Mais revenons à l’essentiel : dans « Femme assise », Le Pho s’inscrit dans une tradition picturale chinoise loin de son enseignement à Hanoi, au-delà de son voyage en Europe. Un trait marqué, un personnage hiératique, la subtilité des tons de gouache employés, la beauté du visage de la femme, son discret collier de perles, la signature et les cachets chinois en bas à droite (pas de signature en lettres romaines, alors qu’auparavant il appliquait la double signature, cf « La femme en blanc », 1931/32).

Tout ceci évoque la Chine. Le fond, aux camaïeux de marron est une caractéristique de ses années 30-34.

Pour autant deux indices témoignent d’une certaine fidélité à la sensibilité vietnamienne : l’ao-dai et la représentation murale du tigre.

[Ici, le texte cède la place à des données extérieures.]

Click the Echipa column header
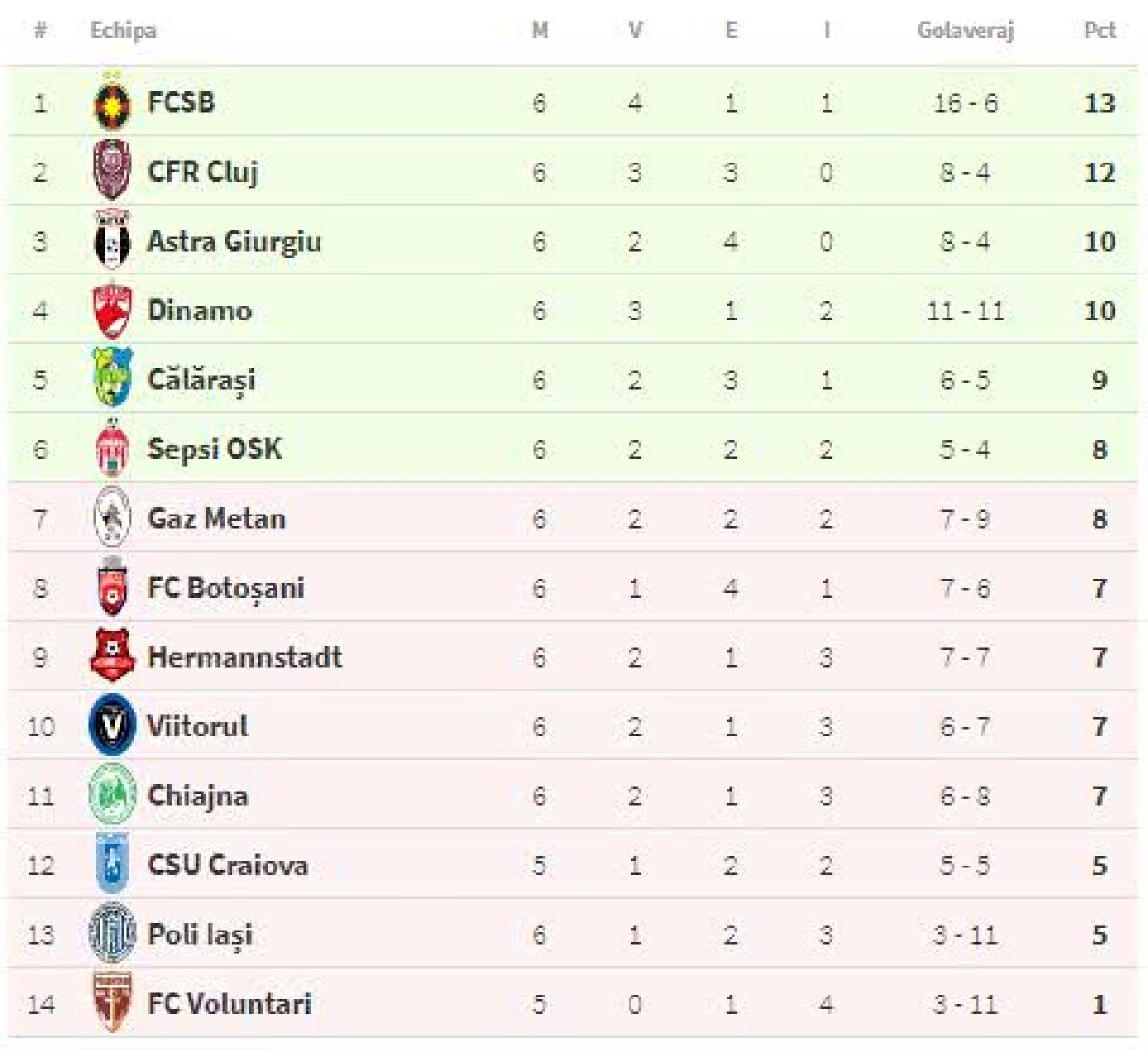Viewport: 1148px width, 1052px height. pyautogui.click(x=122, y=31)
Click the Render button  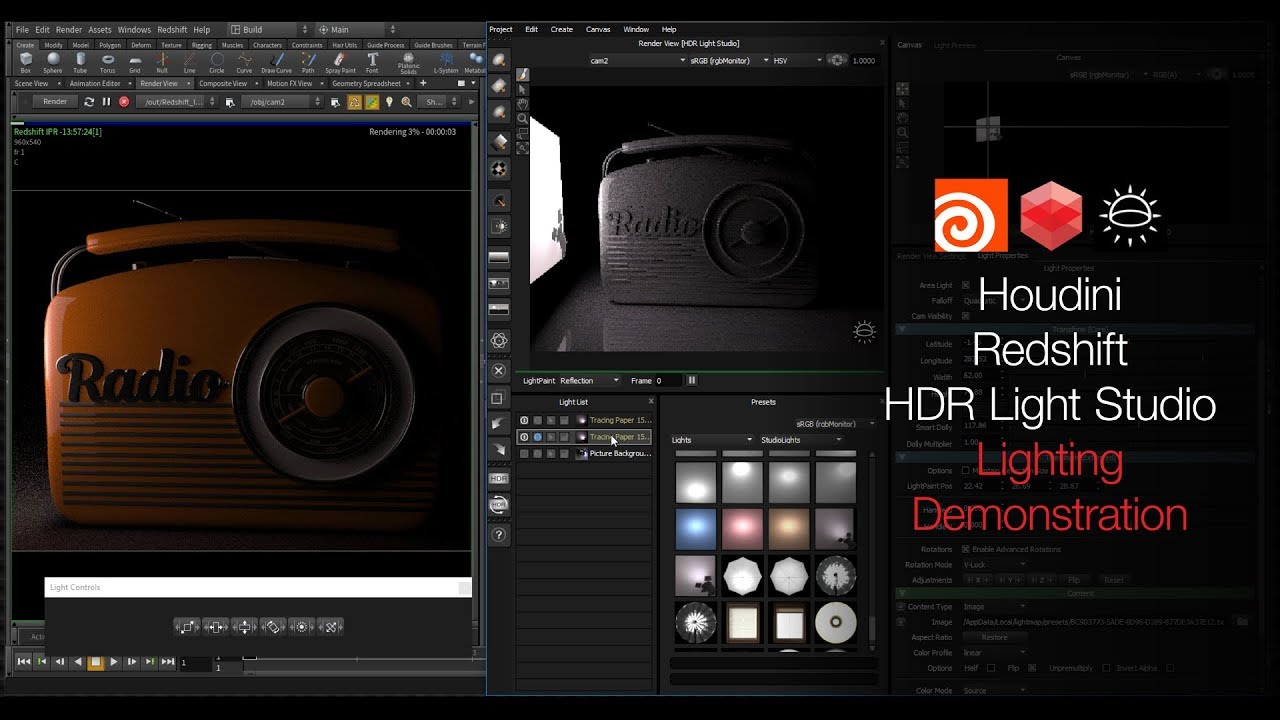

Le Pho, avec Nguyen Cat Tuong (1912-1946) fut l’un des créateurs-promoteurs de ce vêtement si émancipateur et dont le succès s’accroit encore aujourd’hui.

Lettré, Tonkin, vers 1938

Le Tigre avec son agencement et ses couleurs caractéristiques est un exemple des productions d’estampes de Hang Trong (une rue d’Hanoi), de grand format, que l’on trouvait à l’époque dans les grands salons citadins. 

Le Pho ne poursuivit pas sa «  tentation chinoise ». Plus tard la tentation européenne l’emportera.

Le Pho aimait tant ce tableau qu’il l’offrit la même année à Orsolla Gugielmi, l’épouse de Auguste Tholance, Résident supérieur du Tonkin de 1931 à 1937. 

Rentrée en France en 1937 elle la garda dans sa chambre, à Nice, jusqu’à sa mort.

Trois ans après ce tableau, Le Pho s’installera définitivement en France : l’oiseau libéré ne retourne jamais dans sa cage.